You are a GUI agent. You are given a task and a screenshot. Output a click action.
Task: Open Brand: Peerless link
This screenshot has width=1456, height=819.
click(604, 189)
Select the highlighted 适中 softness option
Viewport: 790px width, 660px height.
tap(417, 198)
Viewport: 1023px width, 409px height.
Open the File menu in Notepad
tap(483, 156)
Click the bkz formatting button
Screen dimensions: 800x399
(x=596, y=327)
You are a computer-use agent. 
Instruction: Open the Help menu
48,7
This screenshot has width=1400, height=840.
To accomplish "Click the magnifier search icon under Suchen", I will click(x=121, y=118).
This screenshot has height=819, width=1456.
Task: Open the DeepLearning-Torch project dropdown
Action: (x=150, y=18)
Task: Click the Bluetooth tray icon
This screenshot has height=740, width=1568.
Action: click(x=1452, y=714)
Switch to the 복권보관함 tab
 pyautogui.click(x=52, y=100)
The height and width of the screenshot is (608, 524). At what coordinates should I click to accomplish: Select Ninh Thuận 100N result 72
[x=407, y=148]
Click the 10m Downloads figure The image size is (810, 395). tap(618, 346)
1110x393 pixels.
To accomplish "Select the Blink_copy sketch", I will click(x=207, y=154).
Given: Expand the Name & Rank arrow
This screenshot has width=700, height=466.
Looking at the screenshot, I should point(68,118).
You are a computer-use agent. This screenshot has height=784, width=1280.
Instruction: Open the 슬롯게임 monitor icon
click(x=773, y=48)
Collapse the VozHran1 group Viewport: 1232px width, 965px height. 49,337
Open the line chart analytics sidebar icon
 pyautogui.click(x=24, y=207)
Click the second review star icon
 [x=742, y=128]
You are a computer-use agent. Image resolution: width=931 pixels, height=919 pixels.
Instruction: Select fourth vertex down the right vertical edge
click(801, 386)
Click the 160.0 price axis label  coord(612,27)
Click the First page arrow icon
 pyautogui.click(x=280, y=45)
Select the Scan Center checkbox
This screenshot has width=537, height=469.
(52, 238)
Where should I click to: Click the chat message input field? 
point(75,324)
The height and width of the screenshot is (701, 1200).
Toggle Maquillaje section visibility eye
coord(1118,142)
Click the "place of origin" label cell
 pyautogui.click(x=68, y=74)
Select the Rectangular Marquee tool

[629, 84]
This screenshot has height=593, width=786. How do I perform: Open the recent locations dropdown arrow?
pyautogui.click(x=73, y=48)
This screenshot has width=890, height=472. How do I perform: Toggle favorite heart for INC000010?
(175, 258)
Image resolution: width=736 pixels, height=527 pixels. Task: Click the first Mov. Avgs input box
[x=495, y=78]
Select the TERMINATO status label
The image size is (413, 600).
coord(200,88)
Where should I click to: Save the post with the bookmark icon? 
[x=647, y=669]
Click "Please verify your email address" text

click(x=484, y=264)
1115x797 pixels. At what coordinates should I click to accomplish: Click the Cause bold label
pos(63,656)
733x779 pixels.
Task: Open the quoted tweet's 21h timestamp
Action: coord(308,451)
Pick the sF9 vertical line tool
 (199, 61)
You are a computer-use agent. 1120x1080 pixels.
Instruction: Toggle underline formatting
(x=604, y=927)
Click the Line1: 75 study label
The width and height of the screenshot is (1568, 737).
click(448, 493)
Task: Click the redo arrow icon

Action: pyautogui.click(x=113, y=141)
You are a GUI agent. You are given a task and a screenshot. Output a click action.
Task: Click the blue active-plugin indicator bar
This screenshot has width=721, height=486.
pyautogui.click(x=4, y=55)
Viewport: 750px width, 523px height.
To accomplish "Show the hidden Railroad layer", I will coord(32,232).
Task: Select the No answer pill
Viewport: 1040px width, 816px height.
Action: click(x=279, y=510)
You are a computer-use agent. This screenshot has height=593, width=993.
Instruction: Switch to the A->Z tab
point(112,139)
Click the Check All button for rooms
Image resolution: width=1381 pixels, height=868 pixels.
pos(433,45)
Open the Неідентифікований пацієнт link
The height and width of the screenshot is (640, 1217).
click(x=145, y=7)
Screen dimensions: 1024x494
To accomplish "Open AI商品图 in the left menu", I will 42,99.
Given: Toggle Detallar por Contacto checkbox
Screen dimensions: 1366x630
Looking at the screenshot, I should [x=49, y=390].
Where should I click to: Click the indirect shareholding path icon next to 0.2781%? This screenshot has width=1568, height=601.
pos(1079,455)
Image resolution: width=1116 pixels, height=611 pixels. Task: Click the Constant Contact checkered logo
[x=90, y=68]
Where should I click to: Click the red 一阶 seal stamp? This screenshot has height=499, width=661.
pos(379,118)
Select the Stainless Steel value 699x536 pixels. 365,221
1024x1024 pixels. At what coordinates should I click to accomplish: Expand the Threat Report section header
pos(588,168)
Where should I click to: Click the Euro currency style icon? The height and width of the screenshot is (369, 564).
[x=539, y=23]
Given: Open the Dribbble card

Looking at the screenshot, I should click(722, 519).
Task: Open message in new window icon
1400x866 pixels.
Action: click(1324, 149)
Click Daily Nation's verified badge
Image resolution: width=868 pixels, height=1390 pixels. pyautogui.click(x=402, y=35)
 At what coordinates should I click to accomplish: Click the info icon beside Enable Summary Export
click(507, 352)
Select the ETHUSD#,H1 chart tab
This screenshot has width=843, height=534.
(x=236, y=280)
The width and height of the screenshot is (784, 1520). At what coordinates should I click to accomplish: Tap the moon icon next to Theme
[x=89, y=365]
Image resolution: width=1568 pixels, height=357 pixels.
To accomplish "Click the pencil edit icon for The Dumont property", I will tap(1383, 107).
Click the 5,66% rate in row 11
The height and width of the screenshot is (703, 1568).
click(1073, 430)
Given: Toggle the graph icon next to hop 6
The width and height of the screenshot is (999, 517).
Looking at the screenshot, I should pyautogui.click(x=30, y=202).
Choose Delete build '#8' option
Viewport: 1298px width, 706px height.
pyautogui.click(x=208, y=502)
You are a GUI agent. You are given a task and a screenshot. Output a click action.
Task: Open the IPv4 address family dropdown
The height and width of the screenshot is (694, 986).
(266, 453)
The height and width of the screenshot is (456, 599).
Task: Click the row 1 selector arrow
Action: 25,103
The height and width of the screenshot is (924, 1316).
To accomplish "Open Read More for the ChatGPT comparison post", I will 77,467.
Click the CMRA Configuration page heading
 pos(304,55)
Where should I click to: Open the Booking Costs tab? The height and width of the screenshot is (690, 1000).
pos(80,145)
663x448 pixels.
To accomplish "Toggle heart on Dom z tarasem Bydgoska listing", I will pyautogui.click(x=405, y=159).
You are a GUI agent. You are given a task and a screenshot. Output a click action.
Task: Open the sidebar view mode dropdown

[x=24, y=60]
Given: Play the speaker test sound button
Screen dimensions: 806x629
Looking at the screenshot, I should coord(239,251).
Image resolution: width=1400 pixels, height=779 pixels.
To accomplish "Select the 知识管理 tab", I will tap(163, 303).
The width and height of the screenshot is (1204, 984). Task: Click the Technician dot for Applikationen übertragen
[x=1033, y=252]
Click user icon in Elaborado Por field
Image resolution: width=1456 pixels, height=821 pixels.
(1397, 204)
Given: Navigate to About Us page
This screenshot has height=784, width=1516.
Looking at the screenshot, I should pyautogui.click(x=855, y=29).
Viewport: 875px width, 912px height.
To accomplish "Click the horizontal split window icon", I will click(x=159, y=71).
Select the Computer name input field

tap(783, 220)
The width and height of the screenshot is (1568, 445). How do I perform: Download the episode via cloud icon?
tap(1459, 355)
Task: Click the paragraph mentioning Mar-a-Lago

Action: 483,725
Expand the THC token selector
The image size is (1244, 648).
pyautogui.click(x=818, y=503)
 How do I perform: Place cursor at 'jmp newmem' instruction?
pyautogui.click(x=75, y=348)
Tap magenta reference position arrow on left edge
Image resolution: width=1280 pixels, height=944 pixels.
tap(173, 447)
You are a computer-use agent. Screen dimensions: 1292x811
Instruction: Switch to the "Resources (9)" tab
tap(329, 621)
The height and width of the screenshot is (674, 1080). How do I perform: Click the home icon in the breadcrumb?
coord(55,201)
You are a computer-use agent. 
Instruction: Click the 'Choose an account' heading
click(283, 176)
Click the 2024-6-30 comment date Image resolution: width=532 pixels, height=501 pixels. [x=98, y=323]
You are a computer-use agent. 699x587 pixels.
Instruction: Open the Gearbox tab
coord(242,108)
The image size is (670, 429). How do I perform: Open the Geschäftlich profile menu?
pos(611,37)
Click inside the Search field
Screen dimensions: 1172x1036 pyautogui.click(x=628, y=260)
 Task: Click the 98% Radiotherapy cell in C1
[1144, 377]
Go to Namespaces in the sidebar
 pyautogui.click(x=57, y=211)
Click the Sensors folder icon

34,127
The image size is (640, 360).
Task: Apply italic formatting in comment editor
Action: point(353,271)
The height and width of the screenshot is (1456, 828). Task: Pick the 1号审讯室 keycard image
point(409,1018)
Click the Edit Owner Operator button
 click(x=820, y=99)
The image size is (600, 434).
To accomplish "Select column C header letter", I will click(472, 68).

TASK — Only the last part of the entries above is needed: please copy the line with "Go to Namespaces in the sidebar" and each line after it exactly.

THE COMPLETED TASK —
Go to Namespaces in the sidebar
 pyautogui.click(x=57, y=211)
Click the Sensors folder icon

34,127
The image size is (640, 360).
Task: Apply italic formatting in comment editor
Action: point(353,271)
The height and width of the screenshot is (1456, 828). Task: Pick the 1号审讯室 keycard image
point(409,1018)
Click the Edit Owner Operator button
 click(x=820, y=99)
The image size is (600, 434).
To accomplish "Select column C header letter", I will click(472, 68).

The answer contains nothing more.